TASK OBJECTIVE: Exactly as written, print the lines from the top of the listing through the line containing "The height and"; include no pictures.
Segment Start: GIVEN DATA
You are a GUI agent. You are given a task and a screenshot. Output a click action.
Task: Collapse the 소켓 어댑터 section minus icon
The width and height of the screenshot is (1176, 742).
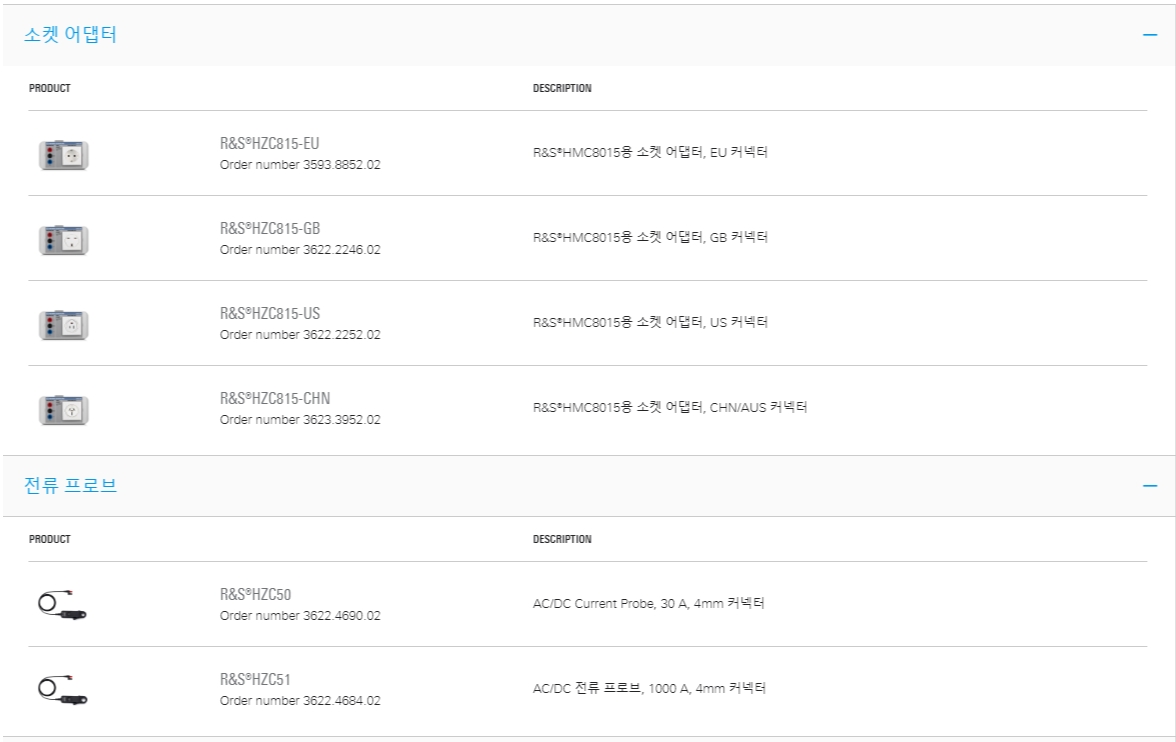(1150, 35)
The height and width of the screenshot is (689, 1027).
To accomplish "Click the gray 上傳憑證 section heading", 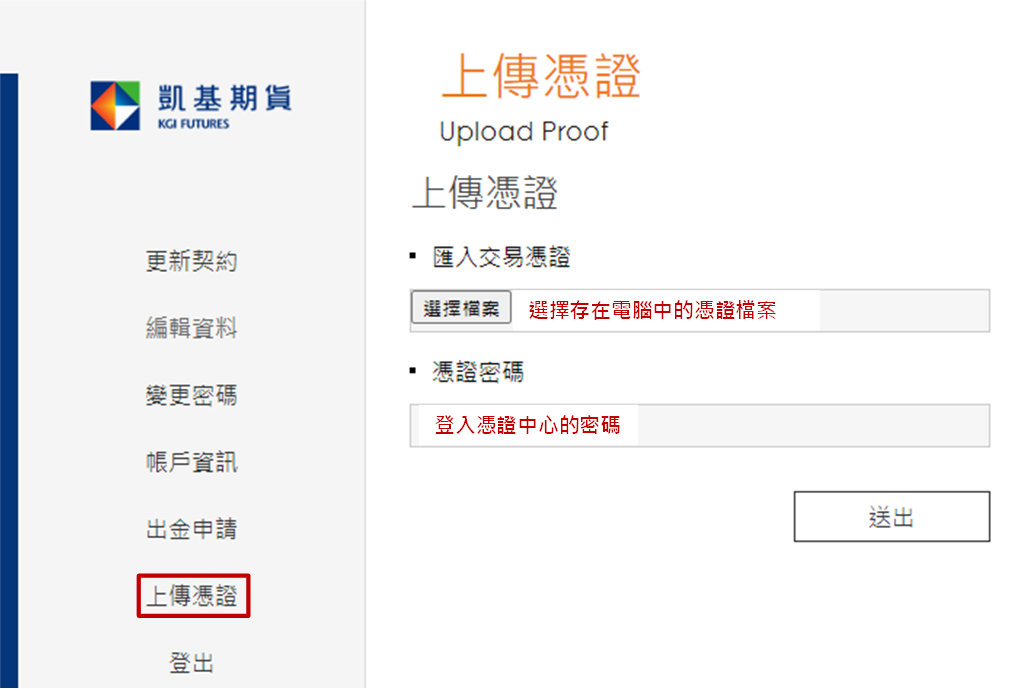I will (x=485, y=193).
Segment End: GIVEN DATA
EXERCISE RESPONSE:
You are a GUI agent. You are given a task and a screenshot. Output a click action.
Task: Collapse the 소켓 어댑터 section minus icon
The width and height of the screenshot is (1176, 742).
(1150, 35)
The height and width of the screenshot is (689, 1027).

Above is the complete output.